▶ EXERCISE DIRECTIONS
Copy the rows word for word, beginning with the line containing "Where should I click to: Click the globe" and ending after the line containing "(x=156, y=151)".
═════ EXERCISE MATERIALS ═════
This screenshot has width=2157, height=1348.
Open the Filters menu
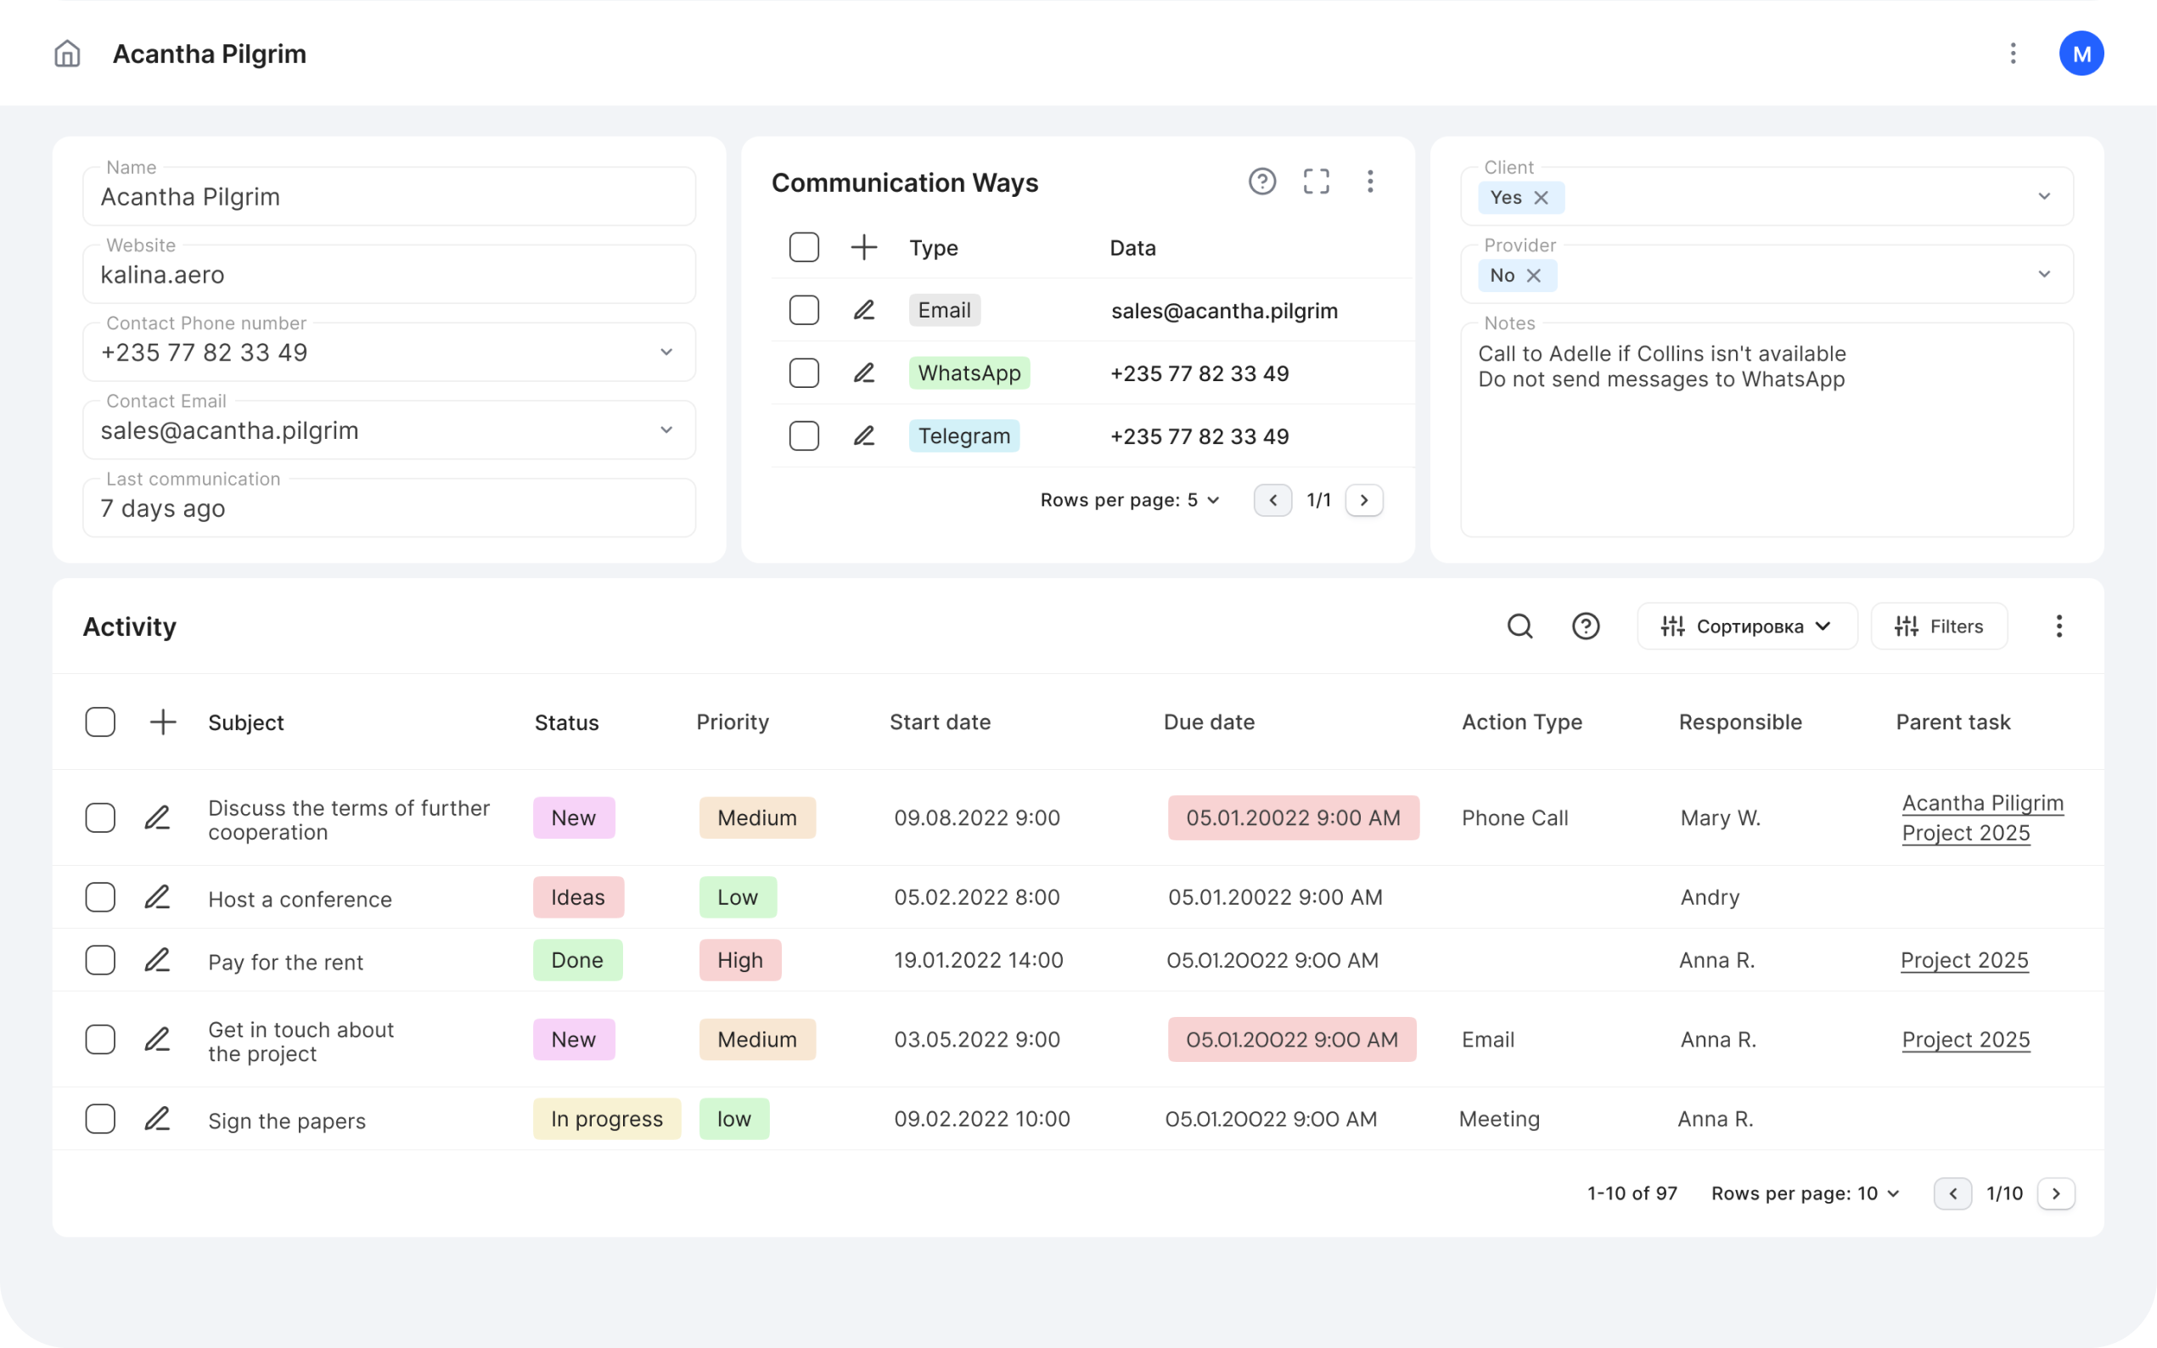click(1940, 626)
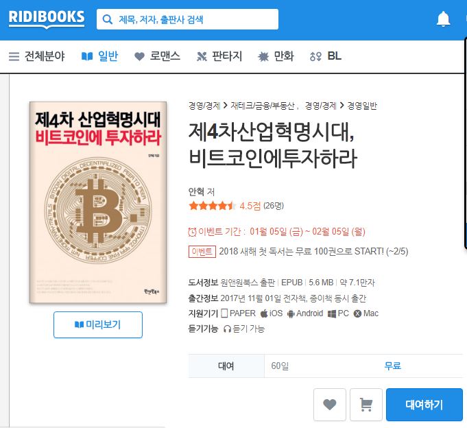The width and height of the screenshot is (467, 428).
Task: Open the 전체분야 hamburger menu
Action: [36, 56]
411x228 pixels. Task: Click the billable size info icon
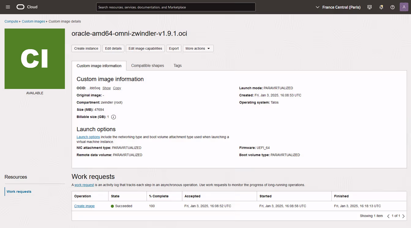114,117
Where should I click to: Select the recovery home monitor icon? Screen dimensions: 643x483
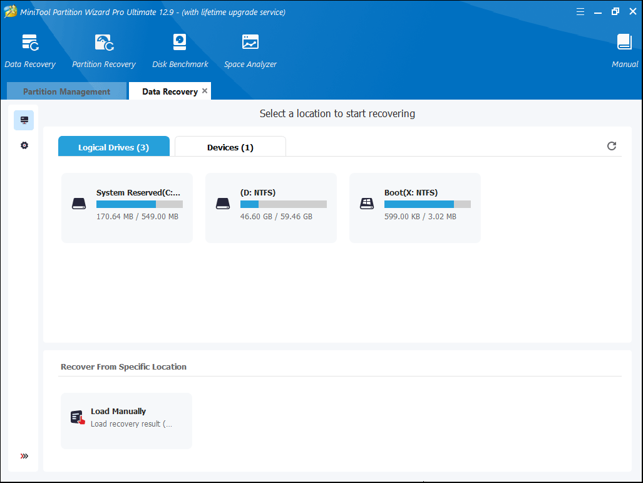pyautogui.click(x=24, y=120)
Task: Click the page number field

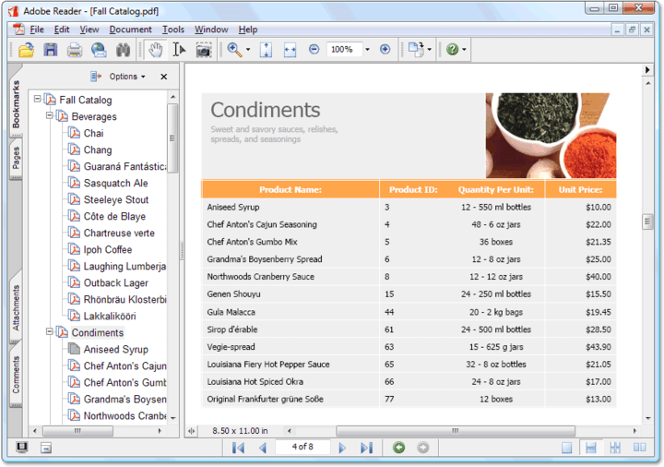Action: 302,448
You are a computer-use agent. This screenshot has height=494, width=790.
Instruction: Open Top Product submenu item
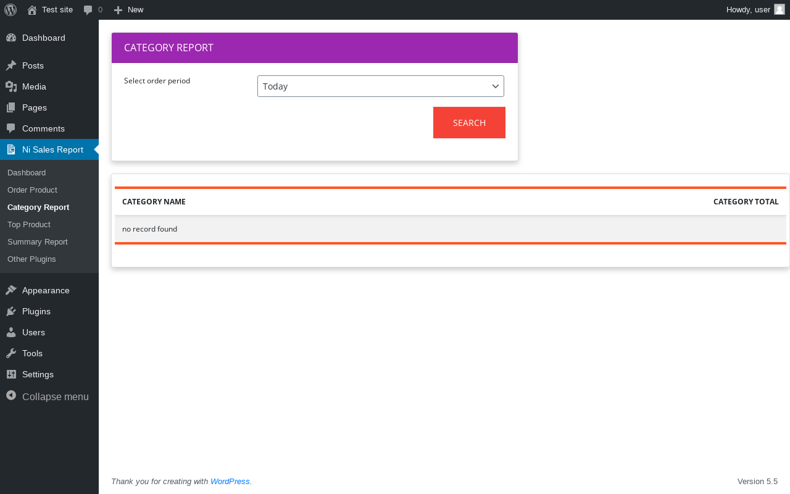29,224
═════
═════ EXERCISE MATERIALS ═════
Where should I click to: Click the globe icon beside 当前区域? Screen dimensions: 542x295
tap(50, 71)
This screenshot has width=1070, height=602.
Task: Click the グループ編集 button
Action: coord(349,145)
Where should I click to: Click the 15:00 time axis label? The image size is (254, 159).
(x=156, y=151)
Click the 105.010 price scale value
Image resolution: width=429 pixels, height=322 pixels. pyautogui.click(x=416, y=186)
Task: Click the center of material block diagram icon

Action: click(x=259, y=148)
═════
▶ COMPLETE RESPONSE
Where should I click to: Click the globe icon beside 当前区域? Screen dimensions: 542x295
tap(50, 71)
This screenshot has width=1070, height=602.
Task: Click the グループ編集 button
Action: coord(349,145)
Where should I click to: Click the 15:00 time axis label? The image size is (254, 159).
(x=156, y=151)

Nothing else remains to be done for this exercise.